Electronic devices, such as smartphones, tablet computers, and wearable devices, have become ubiquitous. The electronic devices often wirelessly communicate with remote servers and/or other devices over various types of connections, such as wireless local area networks (WLAN) (e.g., Wi-Fi, etc.), wireless wide area networks (WWAN) (e.g., LTE, CDMA, GSM, etc.), and personal area networks (PAN) (e.g., Bluetooth, ZigBee, etc.). Data may be transmitted and received by the electronic devices in order to facilitate their use. For example, users of electronic devices may be able to communicate using email, phone calls, Short Message Service (SMS), etc. by receiving and transmitting voice and data through a connection. The electronic devices may include antennas for communicating radio frequency (RF) signals without the need for a physical cable. RF signals are typically modulated to encode digital or analog information.

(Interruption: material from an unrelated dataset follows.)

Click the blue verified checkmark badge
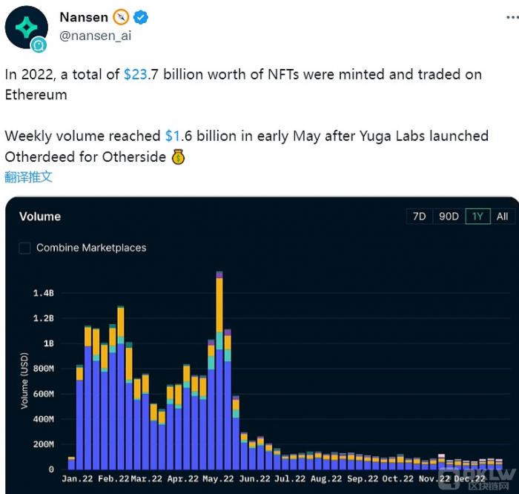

Portable electronic devices are often low profile and small. Moreover, users may desire a portable electronic device that is foldable to enjoy the benefits of a large display when the device is open and the reduced size when the device is closed, allowing them to wear the device on their arm and to store the device in their pocket, for example. The housing of a foldable electronic device may have, for example, two portions that are connected by a flexible hinge. The antennas may be integrated within one or both portions of the device at the bottom and/or the top ends. When the device is folded, the two portions of the housing may be generally adjacent to one another and a cavity may be formed between the hinge and the two portions of the housing. For example, the cavity may be open on three sides as magnetic boundaries, with the fourth side being the hinge and electrically shorted as an electrical boundary.

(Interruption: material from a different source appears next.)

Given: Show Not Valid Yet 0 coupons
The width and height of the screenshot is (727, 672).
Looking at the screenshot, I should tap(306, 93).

However, the cavity may absorb the RF energy radiated by the antennas, degrading the wireless communication capabilities of the device. In particular, a cavity may be formed when the device is folded, and the modes supported by the cavity may be within the spectrum of the RF frequencies of interest, causing degradations in the radiation efficiency. For example, the cavity mode may resonate at certain frequencies and absorb the energy radiated by the antennas. When this occurs at frequencies of interest, e.g., cellular radio frequencies such as 570 MHz to 960 MHz, 1450 MHz to 1660 MHz, 1710 MHz to 2200 MHz, 2496 MHz to 3800 MHz, and 4920 MHz to 5825 MHz, the antennas (and therefore the device) may not be able to wirelessly communicate in an optimal manner. Consequently, energy radiated by the antennas can be stored and dissipated within a cavity, which can prevent the signal from travelling away from the device to its intended destination, such as a cellular tower or other electronic devices.
Accordingly, there is an opportunity for foldable wireless electronic devices that address these concerns. More particular, there is an opportunity for the use of prescribed housing dimensions, ohmic contacts, and capacitive coupling that can attenuate the cavity modes created on foldable wireless electronic devices with minimal to small impact on the industrial design of the devices.